In 1996 plaatste hij het kwalificatieronderecord op 237.498 mph (382.216 km / h), hoewel hij niet op de pole startte omdat hij zich kwalificeerde op de tweede dag van tijdritten. Hij won de Indianapolis 500 uit 1997 van de paal over Treadway Racing teamgenoot Scott Goodyear . De race eindigde in controverse toen bij de laatste herstart de witte en groene vlag zwaaide om een waarschuwing af te sluiten, maar de gele lichten bleven branden toen Arie Luyendyk wegtrok naar de overwinning terwijl de andere concurrenten in de war waren. Een soortgelijke afwerking met een vergelijkbare fout zorgde er bijna twee weken later voor dat Luyendyk de winst won. [ nodig citaat ]

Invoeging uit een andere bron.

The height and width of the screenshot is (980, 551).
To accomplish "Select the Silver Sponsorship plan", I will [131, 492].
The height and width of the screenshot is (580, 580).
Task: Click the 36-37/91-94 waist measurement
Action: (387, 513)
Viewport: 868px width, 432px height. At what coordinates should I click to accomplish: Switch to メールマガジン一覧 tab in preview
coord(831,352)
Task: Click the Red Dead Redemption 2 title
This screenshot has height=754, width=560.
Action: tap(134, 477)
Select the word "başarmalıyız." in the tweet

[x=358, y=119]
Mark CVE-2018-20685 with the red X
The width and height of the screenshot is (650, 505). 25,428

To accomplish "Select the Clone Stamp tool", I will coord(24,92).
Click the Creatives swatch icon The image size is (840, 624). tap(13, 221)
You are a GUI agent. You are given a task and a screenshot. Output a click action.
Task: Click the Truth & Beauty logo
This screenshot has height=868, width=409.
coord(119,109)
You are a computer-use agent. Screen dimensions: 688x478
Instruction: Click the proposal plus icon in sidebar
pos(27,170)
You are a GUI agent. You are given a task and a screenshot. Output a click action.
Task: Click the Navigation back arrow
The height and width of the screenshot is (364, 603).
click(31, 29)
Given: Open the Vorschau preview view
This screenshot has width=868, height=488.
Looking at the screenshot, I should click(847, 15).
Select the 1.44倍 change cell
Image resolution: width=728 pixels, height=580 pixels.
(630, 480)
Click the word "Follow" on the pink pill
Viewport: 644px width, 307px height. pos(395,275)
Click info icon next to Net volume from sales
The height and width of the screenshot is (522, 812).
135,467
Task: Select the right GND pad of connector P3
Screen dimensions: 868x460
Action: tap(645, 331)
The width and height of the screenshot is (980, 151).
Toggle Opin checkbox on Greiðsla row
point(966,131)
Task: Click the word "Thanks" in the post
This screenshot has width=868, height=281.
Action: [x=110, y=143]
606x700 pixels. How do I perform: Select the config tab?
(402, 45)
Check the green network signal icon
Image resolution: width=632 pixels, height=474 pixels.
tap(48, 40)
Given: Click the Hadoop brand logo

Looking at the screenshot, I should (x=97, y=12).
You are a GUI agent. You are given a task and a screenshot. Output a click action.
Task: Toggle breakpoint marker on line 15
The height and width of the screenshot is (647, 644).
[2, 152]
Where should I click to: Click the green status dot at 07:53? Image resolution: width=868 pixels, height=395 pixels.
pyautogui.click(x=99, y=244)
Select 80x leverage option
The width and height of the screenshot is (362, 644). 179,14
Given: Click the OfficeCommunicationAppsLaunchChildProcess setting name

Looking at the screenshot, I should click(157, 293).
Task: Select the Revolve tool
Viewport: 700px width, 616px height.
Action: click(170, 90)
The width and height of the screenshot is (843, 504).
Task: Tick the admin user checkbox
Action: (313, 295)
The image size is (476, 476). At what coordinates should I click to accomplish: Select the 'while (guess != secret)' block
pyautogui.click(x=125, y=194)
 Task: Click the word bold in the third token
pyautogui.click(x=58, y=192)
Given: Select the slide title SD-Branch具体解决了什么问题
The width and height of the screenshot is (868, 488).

Luyendyk werd ook geselecteerd om deel te nemen aan de 1992, 1993 en 1998 edities van de International Race of Champions .
Hij stopte met racen na het seizoen 1999 en sloot zich korte tijd aan bij ABC Sports als kleurcommentator. Hij keerde terug naar de Indy 500 in 2001 en 2002. In 2003 ging hij voor de laatste keer naar Indianapolis. Hij leed een crash tijdens de training en deed geen poging om zich te kwalificeren.
Andere Luyendyk-overwinningen zijn de 24 Hours of Daytona en de 12 Hours of Sebring . Zijn zoon, Arie Jr. , is een off-road en Indy Lights-racer.
De laatste hoek van het Zandvoort- parcours in Nederland draagt zijn naam. In 1999 ontving hij de Sagamore of the Wabash- prijs, een reflectie op zijn Indy 500-carrière. In 2016 werd Luyendyk gekozen als chief steward voor de IndyCar-serie, samen met collega-racer Max Papis en Dan Davis. [3]
References
- “Versatile Rusty Wallace Inducted Into Hall”. Retrieved 2014-08-07.
- Brown, Allen. “US Formula Super Vee 1984”. oldracingcars.com. Retrieved 22 September 2017.
- “INDYCAR NAMES VETERAN MOTORSPORTS TRIO AS RACE STEWARDS FOR 2016 SEASON”. IndyCar Series. February 24, 2016. Retrieved February 24, 2016.